Stored records:
#####

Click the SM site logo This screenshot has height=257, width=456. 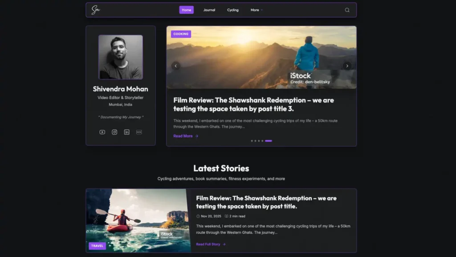coord(95,9)
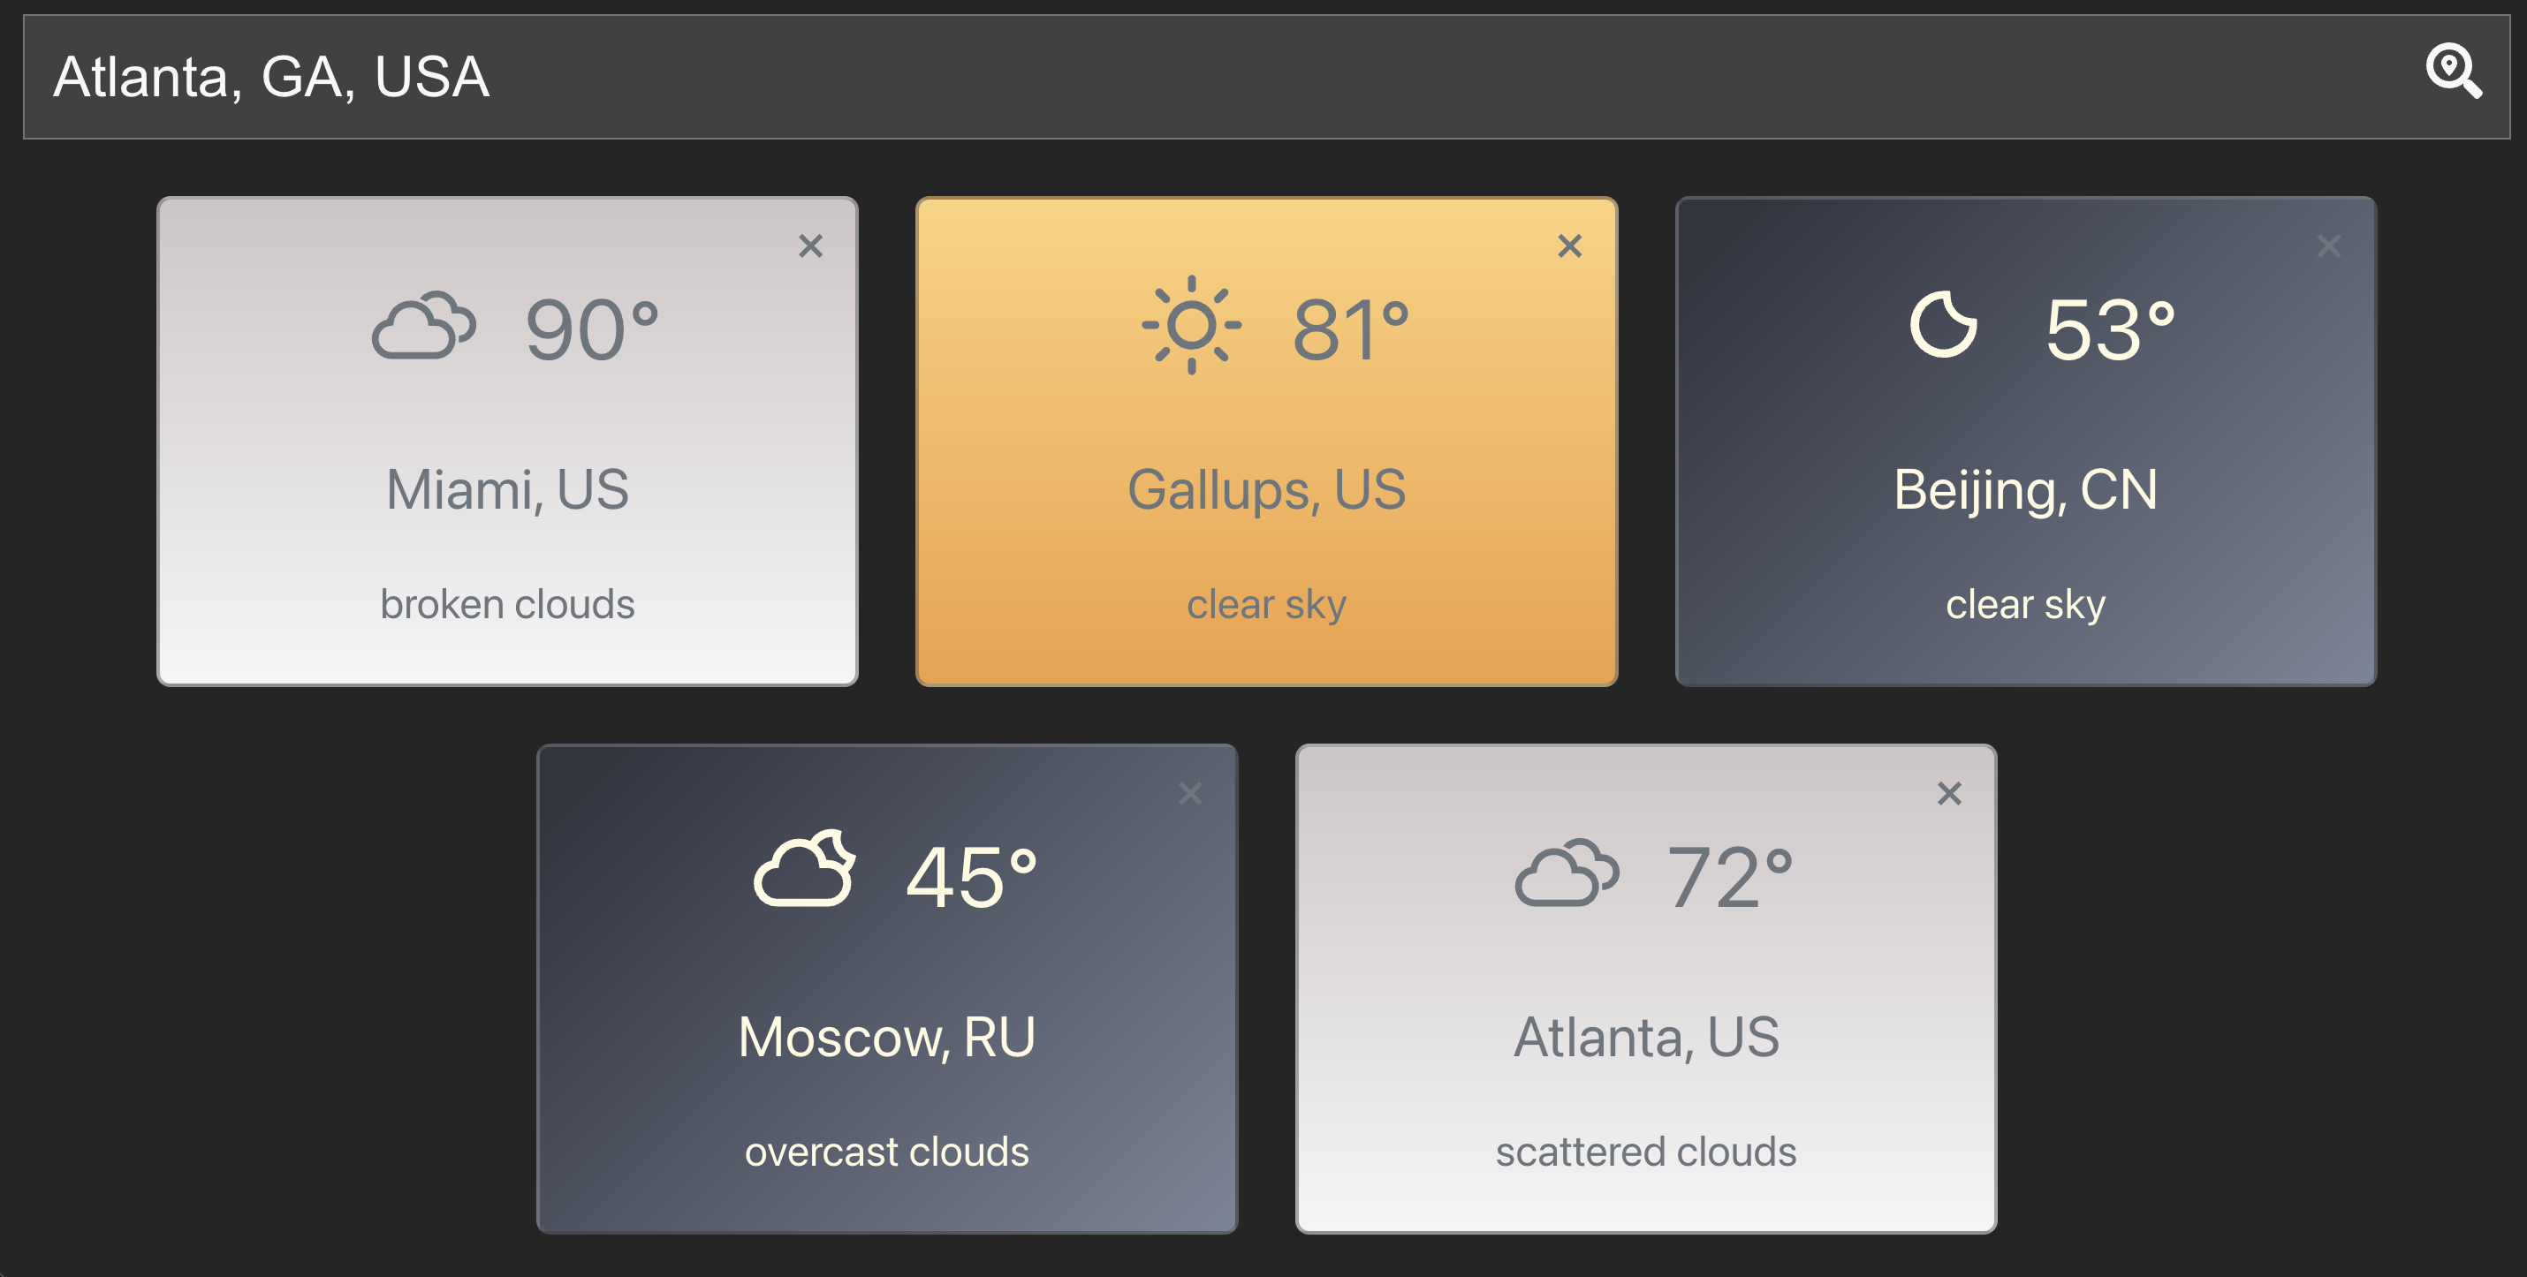Click the Atlanta, US city label
The height and width of the screenshot is (1277, 2527).
(x=1646, y=1037)
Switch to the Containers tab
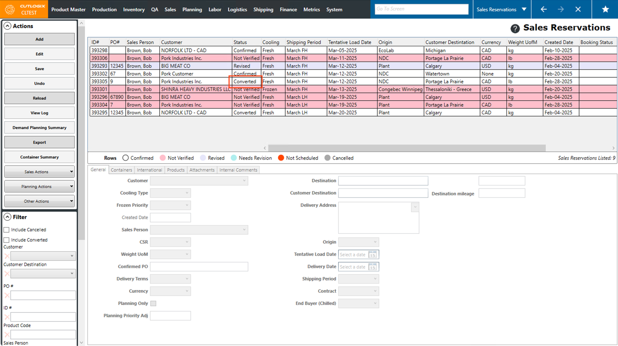Image resolution: width=618 pixels, height=346 pixels. [121, 170]
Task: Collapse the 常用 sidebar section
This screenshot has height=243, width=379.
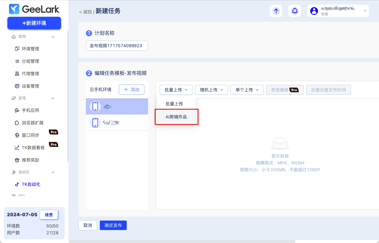Action: point(53,37)
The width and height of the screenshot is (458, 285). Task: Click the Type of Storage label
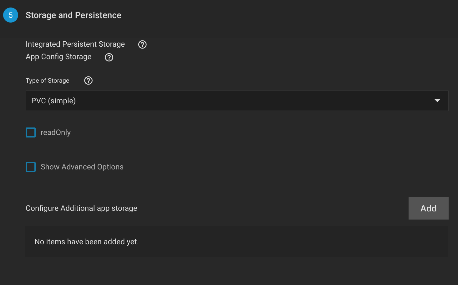click(47, 80)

#####

Your assignment: If the records contain pictures, skip them, and transcribe exactly every line from the one with "This screenshot has height=243, width=379." through the last line.

Exercise response:
This screenshot has height=243, width=379.
Action: point(53,37)
The width and height of the screenshot is (458, 285). Task: Click the Type of Storage label
click(47, 80)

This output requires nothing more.